If someone ignores and then shoots my dog just so he can knock on my door and tell me he wants to be friends I'd be pretty darn cautious of him.
They way you find out if someone is hostile is by giving them the opportunity to kill you the first chance they get seems like a fairly poor strategy to me. Balok's lucky that it wasn't the Klingons or the Romulans or the Tholians or.... Maybe the First Federation just doesn't value their starship crew that much and why their ships are automated except for a pilot vessel. They expect them to be killed on a regular basis and are reducing their losses to a single being. It seill seems that there must be a better way of determing intent.
I still think you're missing the point that everything that happened in "The Corbomite Maneuver" was a test, and the situation was not what it initially appeared to be. It was the archetype of the Star Trek formula of a superrace testing the crew to determine their benevolence or value. I think you're also forgetting that the Fesarius was hugely powerful and never in any real danger. It was both defense and protective camouflage. Balok's use of the Scary Balok Puppet reveals that his people's psychology is oriented toward deception and putting up an intimidating front, which is understandable for such a childsized race. A mile-wide juggernaut of a starship may have been overcompensation, but it was certainly powerful enough that I doubt they had anything to fear from the Klingons or Romulans or Tholians. Anyone who genuinely had hostile intentions toward them, who failed the test, would never have survived the encounter.

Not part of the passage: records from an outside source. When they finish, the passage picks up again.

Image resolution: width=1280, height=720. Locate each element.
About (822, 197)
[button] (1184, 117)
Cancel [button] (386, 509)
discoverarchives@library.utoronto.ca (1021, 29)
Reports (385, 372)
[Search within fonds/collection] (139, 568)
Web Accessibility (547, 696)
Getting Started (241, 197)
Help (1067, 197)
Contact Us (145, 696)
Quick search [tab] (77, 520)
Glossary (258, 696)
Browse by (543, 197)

I managed to pick up the book yesterday since Barnes & Noble already had it listed as available. I just finished it, which must be a new record for me. Needless to say, I'm still processing it but I enjoyed it, as I enjoy all of CLB's books, very much. Some of the jargon makes me go cross-eyed but I have no problem with that. And I love the various ways in which CLB manages to explain certain inconsistencies in the Trek canon.
I would've loved to see more of Dulmer and Lucsly in the present but I understand that isn't the story being told this time around.

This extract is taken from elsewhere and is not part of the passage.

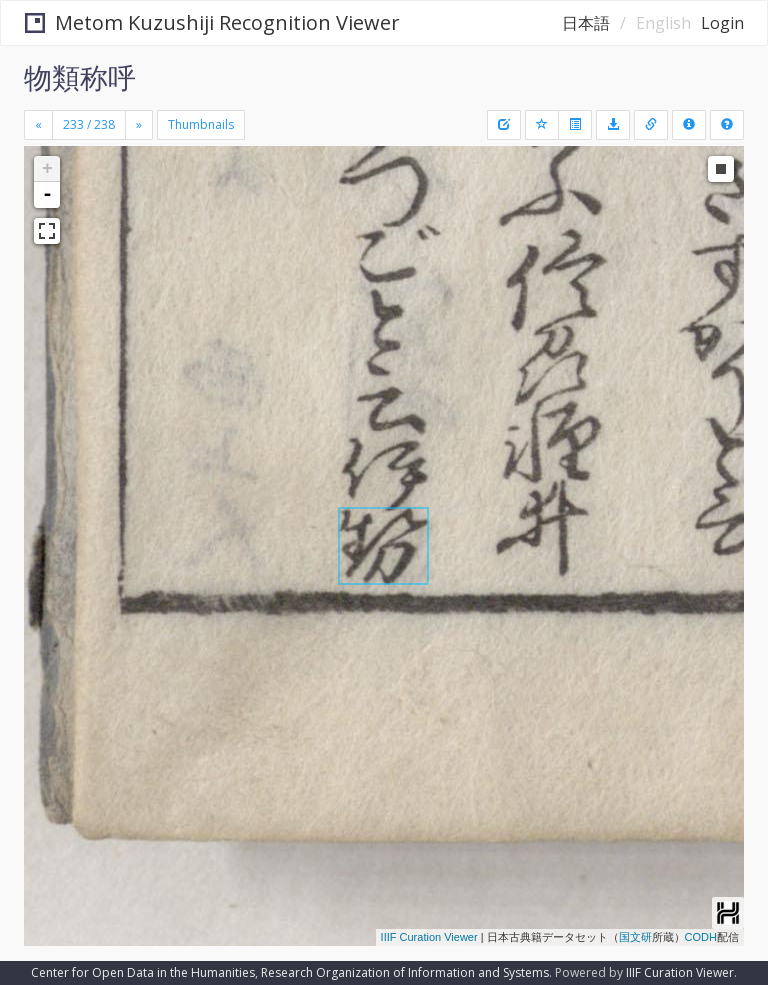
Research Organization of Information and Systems (405, 972)
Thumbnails (201, 124)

Having said that, since CLB has now prequelized and sequelized Star Trek: TMP, I'd love to see Pocket Books let him write a new novelization of the film itself (has such a thing ever been done before?), taking into account everything we now know of the Star Trek universe, both officially and unofficially. Maybe for the film's 35th anniversary?
In any case, good work and I look forward to the next one! (I'd love to see the DTI investigate Picard but I'll understand if you don't want to repeat yourself.)
And I know I keep saying this but I renew my call for audiobooks of the DTI novels. Read, of course, by Jack Blessing and James Jansen.
I don't know if I'd want that. We already got plenty of coverage of TNG's time travel stories in Watching the Clock. If Christopher were to focus on a specific series in a future DTI book, I'd rather see him do Voyager. There was lots of wibbly-wobbly timey-wimey stuff in VOY.
Rated it as outstanding. VERY good book, excellently written. Just finished it tonight. Very much a page turner didn't wanna stop until the end.
The next one should be about the Klingon DTI with lots of fights, battles and bloodwine.